If $f: \mathbb{R}^m \longrightarrow \mathbb{R}^n$ is differentiable at $p \in \mathbb{R}^n$, then its derivative $Df(p)$ is the linear map $$Df(p) : \mathbb{R}^n \longrightarrow \mathbb{R}^m$$ such that $$\lim_{h \to 0} \frac{\|f(p + h) - f(p) - Df(p)h\|}{\|h\|} = 0.$$

For what you are asking, $\sin: \mathbb{R} \longrightarrow \mathbb{R}$ is differentiable everywhere, so at $p\circ (\pi_{1}, s\circ \pi_{2})(a,b) = ab^2 \in \mathbb{R}$, its derivative is a linear map $$D(\sin)(p\circ (\pi_{1}, s\circ \pi_{2})(a,b)): \mathbb{R} \longrightarrow \mathbb{R}.$$ Linear maps from $\mathbb{R}$ to $\mathbb{R}$ are just multiplication by scalars. In this case, for any vector $v \in \mathbb{R}$, we have $$D(\sin)(p\circ (\pi_{1}, s\circ \pi_{2})(a,b))(v) = \cos(ab^2)v.$$ This is how $D(\sin)(p\circ (\pi_{1}, s\circ \pi_{2})(a,b))$ is defined as a function from $\mathbb{R}$ to $\mathbb{R}$.

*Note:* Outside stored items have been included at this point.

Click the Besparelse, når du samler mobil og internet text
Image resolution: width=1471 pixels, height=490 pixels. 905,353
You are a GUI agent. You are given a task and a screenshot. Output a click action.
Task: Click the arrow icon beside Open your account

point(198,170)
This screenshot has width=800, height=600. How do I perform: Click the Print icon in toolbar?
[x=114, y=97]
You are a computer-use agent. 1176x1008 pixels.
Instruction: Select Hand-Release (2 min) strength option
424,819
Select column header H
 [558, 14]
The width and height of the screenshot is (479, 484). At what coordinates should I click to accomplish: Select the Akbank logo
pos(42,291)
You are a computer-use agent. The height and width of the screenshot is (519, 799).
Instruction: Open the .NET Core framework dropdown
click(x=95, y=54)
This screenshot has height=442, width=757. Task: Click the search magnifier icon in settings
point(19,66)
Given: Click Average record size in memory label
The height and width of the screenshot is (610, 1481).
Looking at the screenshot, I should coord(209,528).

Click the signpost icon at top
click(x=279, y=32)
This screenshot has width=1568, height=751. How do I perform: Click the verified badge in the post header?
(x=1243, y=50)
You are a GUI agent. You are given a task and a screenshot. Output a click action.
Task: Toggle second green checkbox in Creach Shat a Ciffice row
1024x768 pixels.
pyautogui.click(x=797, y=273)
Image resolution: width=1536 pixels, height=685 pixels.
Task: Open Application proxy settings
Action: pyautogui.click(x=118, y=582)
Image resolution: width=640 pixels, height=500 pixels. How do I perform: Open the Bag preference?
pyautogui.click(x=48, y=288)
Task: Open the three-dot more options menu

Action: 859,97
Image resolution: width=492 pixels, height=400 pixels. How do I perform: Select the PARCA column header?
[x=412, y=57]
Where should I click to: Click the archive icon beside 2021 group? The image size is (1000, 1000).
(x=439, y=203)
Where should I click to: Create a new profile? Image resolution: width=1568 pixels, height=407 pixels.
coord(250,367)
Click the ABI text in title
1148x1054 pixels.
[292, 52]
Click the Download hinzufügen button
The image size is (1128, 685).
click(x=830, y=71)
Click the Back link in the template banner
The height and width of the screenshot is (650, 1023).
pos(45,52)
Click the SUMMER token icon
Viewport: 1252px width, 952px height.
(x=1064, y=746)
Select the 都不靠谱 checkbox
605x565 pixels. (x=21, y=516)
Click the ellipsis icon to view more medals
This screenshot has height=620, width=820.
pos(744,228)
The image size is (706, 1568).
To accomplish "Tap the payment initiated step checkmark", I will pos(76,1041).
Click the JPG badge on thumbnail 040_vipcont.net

With regards to your edit:

$(\pi_1, s \circ \pi_2)$ is a map from $\mathbb{R}^2$ to $\mathbb{R}^2$: $$(\pi_1, s \circ \pi_2)(x,y) = (x, y^2).$$ Then $D(\pi_1, s \circ \pi_2)(a,b)$ should be a linear map from $\mathbb{R}^2$ to $\mathbb{R}^2$. You obtained $(a, 2b^2)$ for this derivative, which is a map from $\mathbb{R}^2$ to $\mathbb{R}$. You should instead find $$D(\pi_1, s \circ \pi_2)(a,b) = \begin{pmatrix} 1 & 0 \\ 0 & 2b \end{pmatrix}.$$

You didn't write out what $Dp$ is either. You should find that $$Dp(a,b) = (b,a).$$

Putting this all together, you have that \begin{align*} Df(a,b) & = D(\sin)(p\circ (\pi_{1}, s\circ \pi_{2})(a,b)) \circ Dp((\pi_{1}, s\circ \pi_{2})(a,b)) \circ D(\pi_1, s \circ \pi_2)(a,b) \\ & = D(\sin)(ab^2) \circ Dp(a,b^2) \circ D(\pi_1, s \circ \pi_2)(a,b) \\ & = \cos(ab^2) (b^2, a) \begin{pmatrix} 1 & 0 \\ 0 & 2b \end{pmatrix} \\ & = \cos(ab^2) (b^2, 2ab) \\ & = (b^2 \cos(ab^2), 2ab \cos(ab^2)), \end{align*} as desired.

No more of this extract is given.